CloudDash AI
A production-grade prototype of a multi-agent AI system for handling end-to-end customer support for CloudDash — a cloud infrastructure monitoring SaaS.
Timeline
Role
Status
CompletedTechnology Stack
Overview
CloudDash AI is a production-grade multi-agent customer support system designed to autonomously handle support inquiries for a cloud infrastructure monitoring SaaS. Built with Python and FastAPI, the system intelligently classifies customer intents, routes queries to specialized AI agents, and grounds its responses in a structured knowledge base using an advanced hybrid RAG (Retrieval-Augmented Generation) pipeline.

Key Capabilities
- Intelligent Routing & Triage: Classifies intent and extracts entities to route customer queries accurately to domain-specific agents.
- Domain-Specific Agents: Dedicated Technical Support, Billing, and Escalation agents.
- Advanced RAG: Dense vector search paired with BM25 keyword matching, Reciprocal Rank Fusion (RRF), and cross-encoder re-ranking.
- Aggregated Handovers: Seamless context preservation across agent domains to prevent the jarring "ping-pong" effect for end users.
- Safety Guardrails: Prompt injection detection, PII redaction, and hallucination checks.
- Comprehensive Observability: Structured JSON logs and trace ID propagation.
Agent Architecture
The system utilizes a custom, asynchronous Orchestrator to manage routing logic and state without the overhead of heavy frameworks like LangGraph. The orchestrator delegates tasks to a registry of specialized agents:
- Triage Agent: Takes the raw customer query, classifies the intent, and extracts key entities (e.g.,
customer_id,plan,urgency). It does not answer questions directly but routes them to the appropriate specialist. - Technical Agent: Utilizes the hybrid RAG pipeline to retrieve relevant knowledge base articles and provide step-by-step troubleshooting. It automatically escalates if no relevant context can be found.

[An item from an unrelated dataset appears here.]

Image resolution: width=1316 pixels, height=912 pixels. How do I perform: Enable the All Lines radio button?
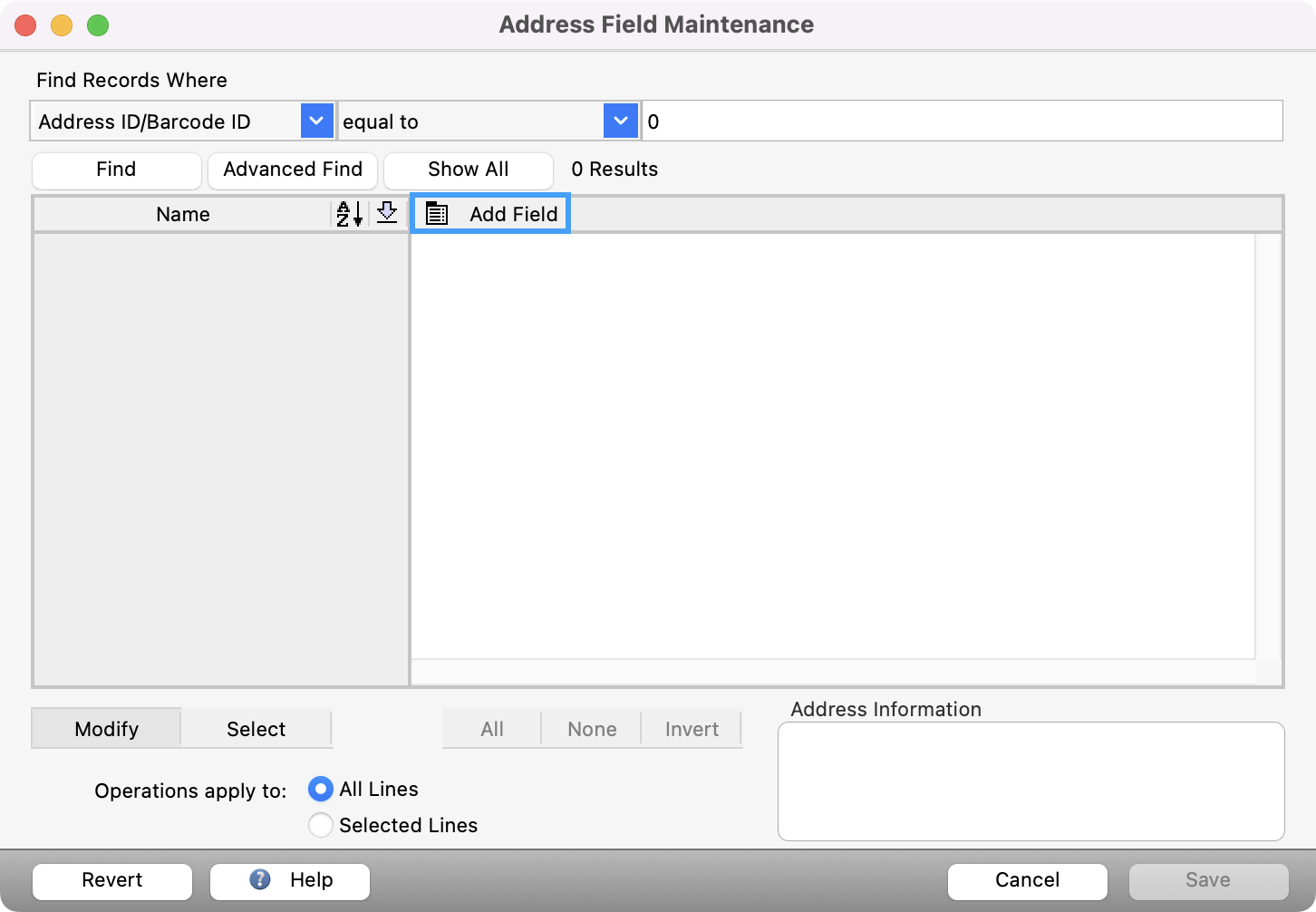[x=320, y=789]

- Billing Agent: Focuses on pricing policies and account management, simulating an integration with a mock CRM to fetch real-time invoice and plan data.
- Escalation Agent: When an AI cannot resolve an issue, this agent compresses the conversation history into a concise summary (under 500 tokens), determines priority, and packages the interaction into a structured ticket for a human operator.
The Hybrid RAG Pipeline
Pure vector search often struggles with exact-match queries for technical jargon (e.g., "SSO", "SAML", "webhook"). CloudDash AI implements a sophisticated 6-step retrieval chain to guarantee highly grounded technical support:
- Query Rewrite: Condenses the last 3 conversation turns into a standalone question.
- Dense Retrieval: Performs vector similarity search using ChromaDB and
text-embedding-3-small. - BM25 Keyword Retrieval: Leverages sparse keyword matching to catch exact technical terminology.
- Reciprocal Rank Fusion (RRF): Merges the dense and sparse retrieval rankings.
- Cross-Encoder Re-Ranking: Uses
ms-marco-MiniLM-L-6to rescore the top candidates and significantly improve final top-k precision. - Citation Packaging: Attaches exact KB snippet citations and scores to the final agent response.
State & Handover Management
Instead of simple "push" handovers, the Orchestrator performs Aggregated Handovers. For example, if a user asks to fix an alert issue and simultaneously asks to upgrade their plan, the Orchestrator invokes the Technical Agent, detects a required handover, invokes the Billing Agent, and aggregates both responses into a single, cohesive message.
Every agent-to-agent transfer preserves full conversational context, extracts entities, and emits a structured HandoverAuditLog event.
Security & Guardrails
The API layer sits behind strict guardrails to enforce safety:
- Input Guardrail: Uses regex pattern matching to detect prompt injections (e.g., DAN mode, jailbreaks) and filters out off-topic requests before they hit the Orchestrator.
- Output Guardrail: Validates the agent's final payload. It performs regex-based PII redaction (email, phone, credit card) and uses a heuristic overlap check against the retrieved context to detect and prevent hallucinations.
Observability
Every interaction is tracked via structured JSON logs. Trace IDs are propagated across the lifecycle, from the POST /conversations/{id}/messages API endpoint through the Orchestrator, Retrieval Chain, and LLM calls. The system is also designed to integrate cleanly with Langfuse, allowing developers to inspect agent prompts, completions, latency, and context on a per-turn basis.